C’est particulièrement en matière criminelle et pénale qu’on constate de plus en plus l’effritement de nos droits. On assiste à la mise en place d’une vision idéologique qui restreint le pouvoir des juges et impose des peines automatiques plus élevées sans pour autant améliorer la sécurité du public. La saine application du principe de la primauté du droit et l’égalité devant la loi impliquent que les juges puissent adapter de façon proportionnelle la sentence aux circonstances particulières de chacune des affaires présentées devant eux. « La justice doit être du sur mesure, rappelle Me Provencher, et non du prêt-à-porter! »

Dans un autre registre, le Barreau craint une banalisation des immunités de poursuite accordées à certains au détriment d’autres citoyens privés d’accès aux tribunaux pour faire valoir leurs droits. L’État a accordé en 2004, et prolongé jusqu’en 2017, l’immunité à des groupes de citoyens en se basant principalement sur des intérêts économiques. On pense ici aux municipalités, propriétaires et usagers de véhicules hors route qui, selon les limites de la Loi sur les véhicules hors route, sont à l’abri de poursuites : une brèche inquiétante pour l’ensemble des citoyens.

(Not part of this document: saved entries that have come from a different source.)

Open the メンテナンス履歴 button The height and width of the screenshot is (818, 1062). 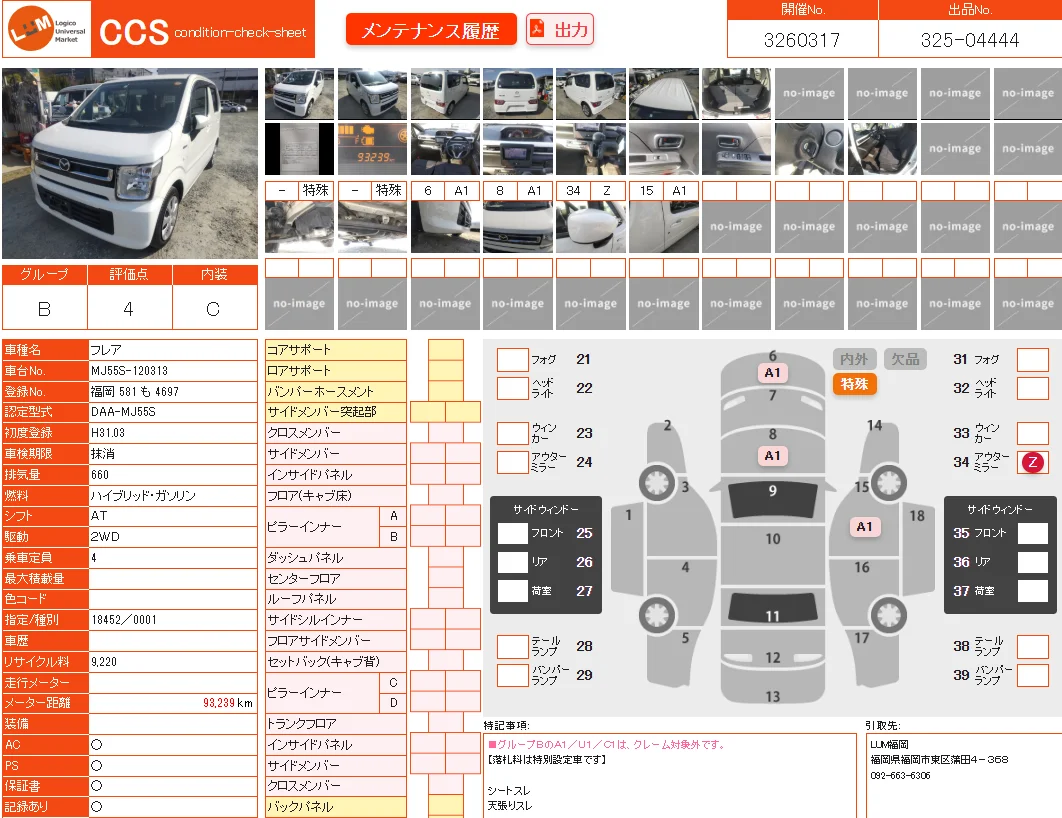click(x=431, y=30)
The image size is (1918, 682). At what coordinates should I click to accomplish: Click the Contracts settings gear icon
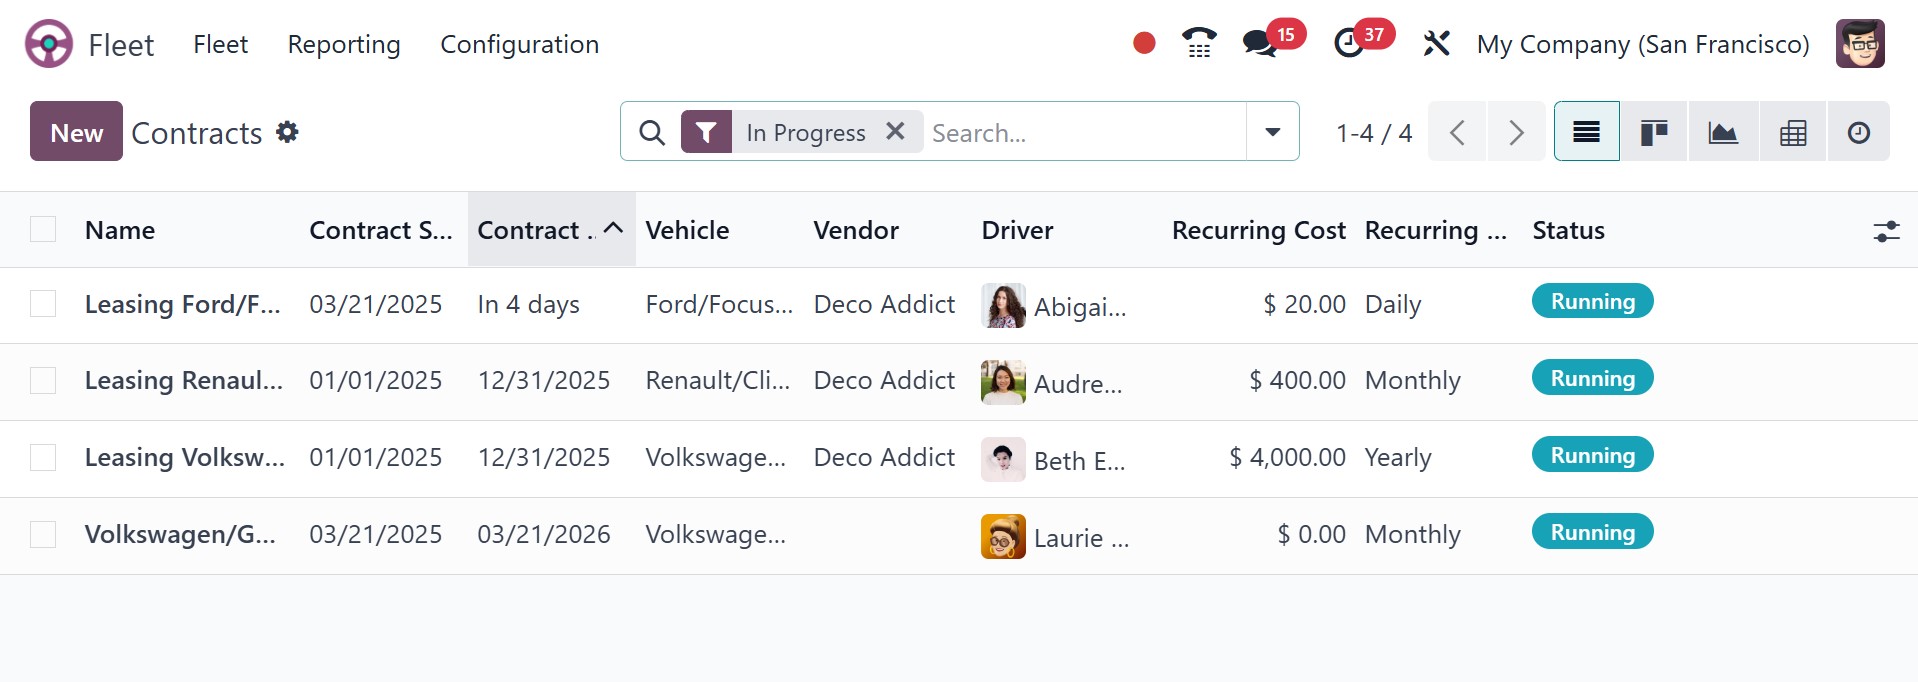pyautogui.click(x=287, y=132)
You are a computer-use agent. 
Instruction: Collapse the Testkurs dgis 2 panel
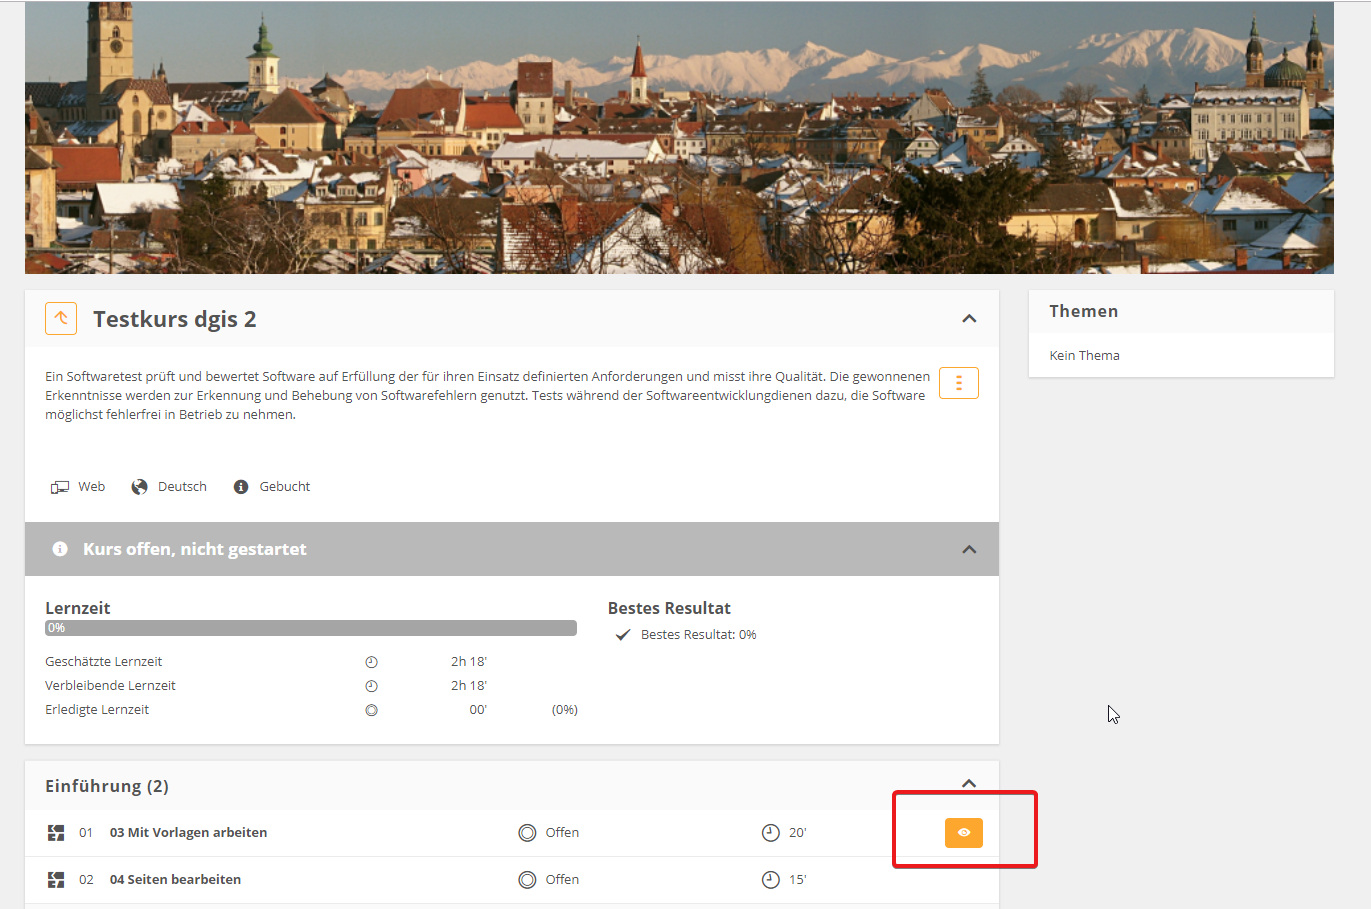click(x=968, y=318)
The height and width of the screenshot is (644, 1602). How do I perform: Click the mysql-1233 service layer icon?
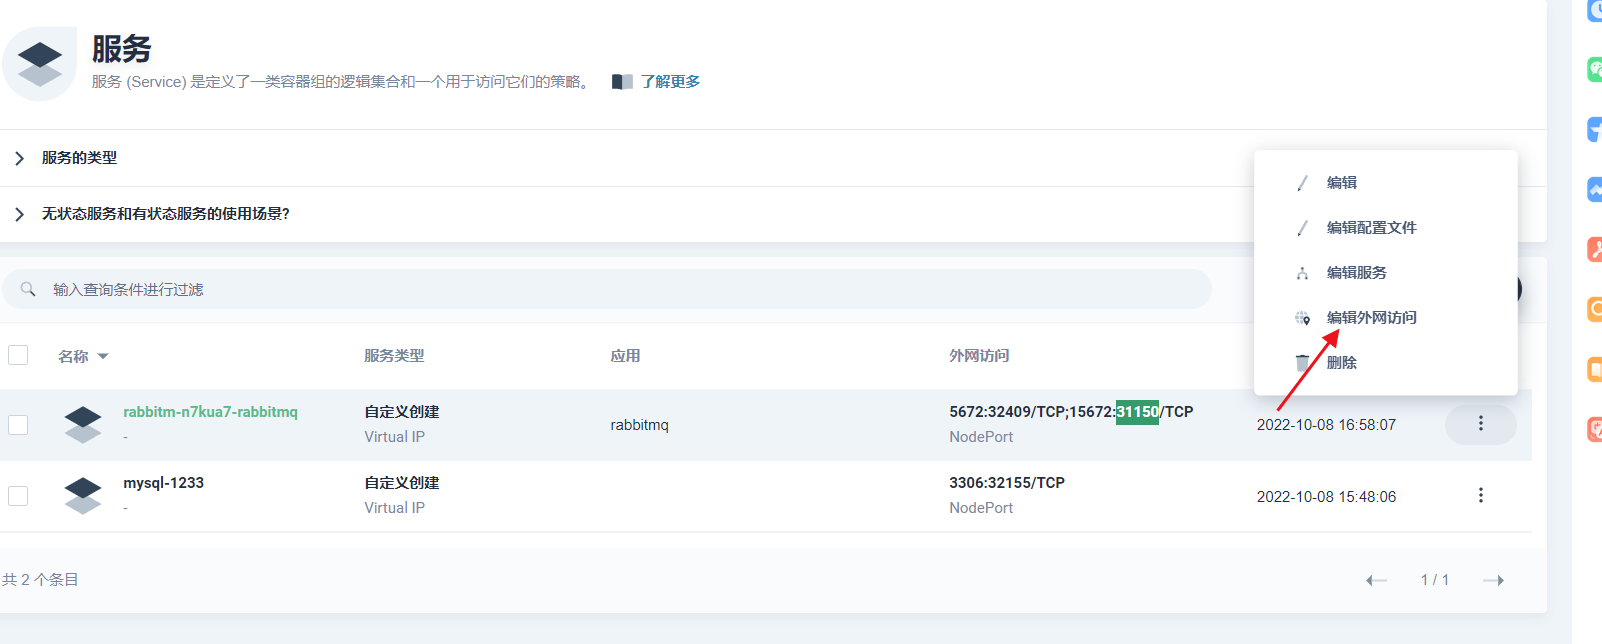tap(82, 495)
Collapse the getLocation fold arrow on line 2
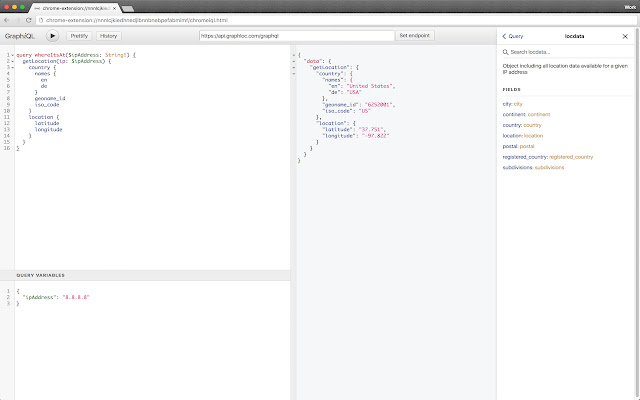The height and width of the screenshot is (400, 640). pos(11,60)
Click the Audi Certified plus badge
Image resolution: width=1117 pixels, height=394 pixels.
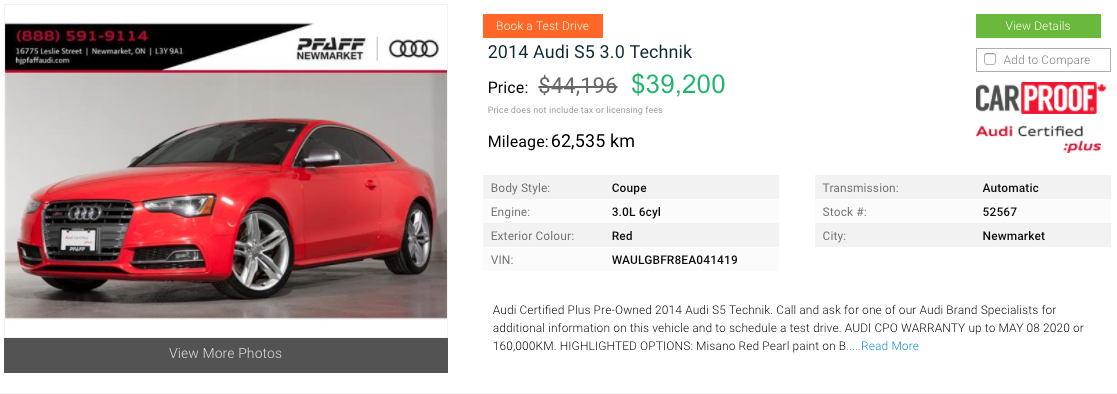pyautogui.click(x=1038, y=138)
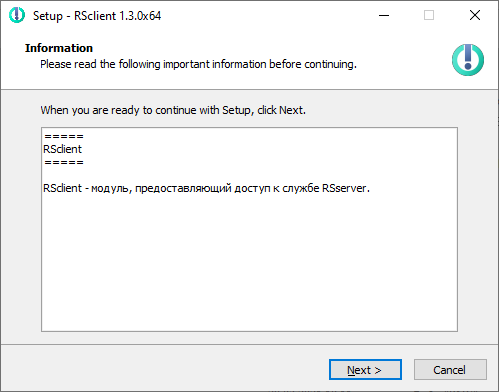Click the word "модуль" in the readme text
Viewport: 499px width, 392px height.
[x=110, y=189]
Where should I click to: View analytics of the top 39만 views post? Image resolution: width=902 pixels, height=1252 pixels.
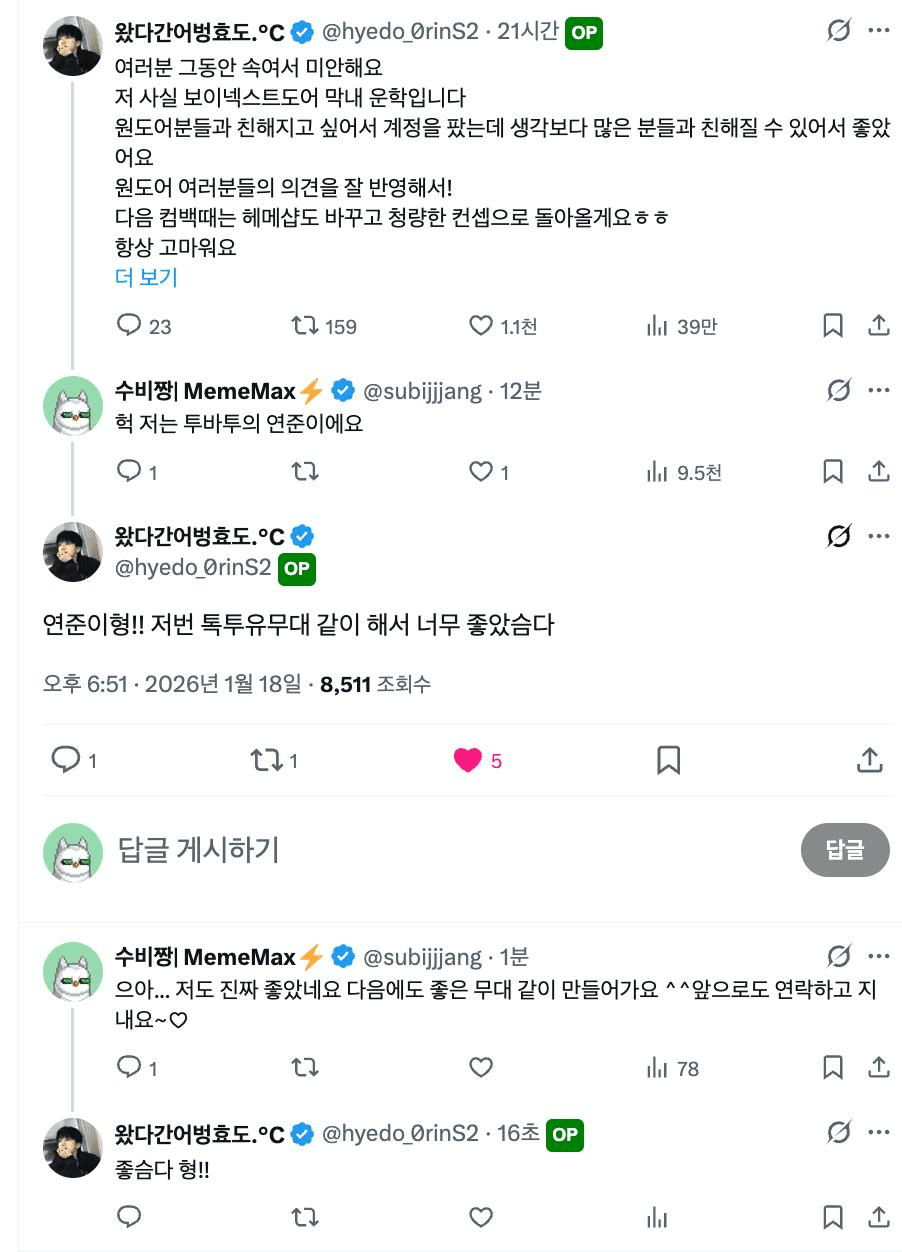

L’accès à la justice, enfin, constitue une source de préoccupation pour les citoyens et un problème majeur de société. Principalement pour des raisons de coûts, il est maintenant de plus en plus difficile d’aller devant les tribunaux pour faire valoir ses droits. Les délais de traitement des dossiers en incitent plusieurs à abandonner leurs droits. Ce constat général met en péril le respect du principe de primauté du droit.